LAS VELAS DE UMIKO, HIJA DEL MAR
(Leyenda Japonesa)
Hace mucho, muchísimo tiempo, en otra época ya lejana, vivía en el fondo del mar del país del sol, una sirena llamada Amara, la esposa del Señor del mar. A Amara le gustaba subir a la superficie de las aguas y allí tenderse en alguna roca desde la que pudiera ver la ciudad.
Ay, cuanto envidio a los habitantes de esa ciudad que tienen esa luz que no se encuentra en el fondo del mar, y que además pueden sentir en sus rostros continuamente el viento, el sol, la nieve… Si alguna vez tengo una hija, no le privaré de esas sensaciones.- Pensaba Amara mientras contemplaba la ciudad.
Y poco tiempo después, este pensamiento se hizo realidad, ya que Amara fue madre de una pequeña y hermosa criatura. Con gran dolor de su corazón, pero sintiéndose a la vez satisfecha por ofrecerle esa oportunidad a su hija, la llevó a la ciudad junto a los pies de un templo. Y allí la dejó, en las escaleras del templo, besándola con uno de esos besos que sólo dan las sirenas, que crean un aura de protección.
Abajo, en el pueblo, vivía un matrimonio que dedicaba su vida a coger agua de un pozo enorme y embotellarla en tinajas que luego vendía a las gentes.
Hasta ahora se habían apañado bien, pero el pozo se estaba secando y si se quedaban sin agua, se quedarían sin trabajo. Como fuera que su pequeño negocio iba cada vez peor, decidieron ir al templo ese día a pedirle a su dios que les ayudase. Así, cogieron dos velas y se dirigieron hacia el templo, donde hicieron su ofrenda.
De regreso a casa, cuál no sería su sorpresa cuando, bajando por las escaleras, creyeron oír el llanto de un bebé. No tardaron en encontrar a la pequeña recién nacida, y movidos por la compasión la recogieron y la llevaron a casa. Cuando le quitaron las mantas que la envolvían, descubrieron asombrados que no era como los otros bebés. La mitad inferior de su cuerpo era como la cola de un pez, recubierto de escamas doradas; era una sirena. Así pues, la llamaron Umiko, que quiere decir «hija del mar».
Y desde que Umiko llegó a la casa el pozo cada día tenía más agua. El matrimonio no sabía por qué, pero sabían que era gracias a Umiko. Y así era, por las noches Umiko recogía agua del mar y la echaba al pozo donde se convertía en agua dulce. Así pues trabajaban sin cesar para poder embotellar muchas botellas.
Pasó el tiempo, y el matrimonio, que cada vez tenía más dinero, se acostumbró a tener el pozo lleno y la niña creció y llegó a hacerse una mujercita, que todos los días ayudaba a sus padres a sacar y embotellar agua. Su piel era suave, sus cabellos largos y sedosos y sus ojos, despedían un brillo único que recordaba a las perlas del fondo del mar.
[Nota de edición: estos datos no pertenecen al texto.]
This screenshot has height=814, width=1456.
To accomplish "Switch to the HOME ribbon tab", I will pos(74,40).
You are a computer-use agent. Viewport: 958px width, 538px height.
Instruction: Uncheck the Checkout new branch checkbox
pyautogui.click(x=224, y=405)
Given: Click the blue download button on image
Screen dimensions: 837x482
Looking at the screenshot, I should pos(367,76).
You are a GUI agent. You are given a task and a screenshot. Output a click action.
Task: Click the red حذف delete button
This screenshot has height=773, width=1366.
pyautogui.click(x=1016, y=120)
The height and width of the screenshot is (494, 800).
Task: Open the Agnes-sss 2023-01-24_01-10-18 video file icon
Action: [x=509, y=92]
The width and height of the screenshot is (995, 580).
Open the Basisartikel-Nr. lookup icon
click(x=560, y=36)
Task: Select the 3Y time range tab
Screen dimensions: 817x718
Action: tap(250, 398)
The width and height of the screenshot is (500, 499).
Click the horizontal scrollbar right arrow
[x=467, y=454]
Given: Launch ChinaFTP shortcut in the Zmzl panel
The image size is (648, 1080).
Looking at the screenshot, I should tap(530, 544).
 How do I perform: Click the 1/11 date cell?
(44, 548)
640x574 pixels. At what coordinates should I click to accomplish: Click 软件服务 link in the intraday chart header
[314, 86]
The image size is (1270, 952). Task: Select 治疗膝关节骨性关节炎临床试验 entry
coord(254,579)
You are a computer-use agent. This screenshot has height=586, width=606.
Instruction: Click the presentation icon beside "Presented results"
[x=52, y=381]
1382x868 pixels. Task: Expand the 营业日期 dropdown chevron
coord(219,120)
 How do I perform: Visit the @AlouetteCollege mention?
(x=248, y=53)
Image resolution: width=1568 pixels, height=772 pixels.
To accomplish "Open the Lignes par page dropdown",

Un día apareció un mercader y compró una tinaja de agua. Al ver a Umiko, pensó que sería un gran negocio llevarla a la gran ciudad para exponerla al público y dijo al padre de la sirena:
– Buen hombre, le doy dos bolsas de oro por la sirena.
– De ningún modo- Contestó el padre- Esta joven es mi hija y no está en venta, señor.
Pero tal fue la insistencia del mercader que la avaricia pudo con el matrimonio y al final acabaron accediendo y se la vendieron por una fuerte suma de dinero. Umiko les suplicó que cambiasen de idea, pero de nada sirvieron sus lamentos; el trato estaba cerrado.
Por la noche le pareció oír una voz que la llamaba, como si el mar repitiera su nombre, pero nada vio. Finalmente se quedó dormida. A la mañana siguiente había un carro con barrotes preparado para llevársela hasta el puerto, donde tomarían un barco que les llevaría a la gran ciudad. Cuando se hubieron ido el matrimonio quedó intranquilo, presintiendo que habían actuado mal.
El barco zarpó y de repente una horrible tempestad empezó a azotar la costa. La nave en la que viajaban Umiko y el mercader intentó en vano volver al puerto, pero una enorme ola la precipitó al fondo del mar. El barco comenzó a hundirse y la última imagen que vio el mercader, que creyó estar delirando por la cercanía de la muerte, fue la de una mujer de blanco, con cola de pez, que se llevaba de la mano a Umiko al fondo del mar. Era Amara rescatando a su hija.
Cuando la tempestad se hubo calmado, el matrimonio comprendió su error y se dio cuenta de cómo la avaricia rompe el saco, al comprobar tristemente, que las monedas de oro que les había dado el mercader se habían convertido en piedras y que el pozo se había secado para siempre.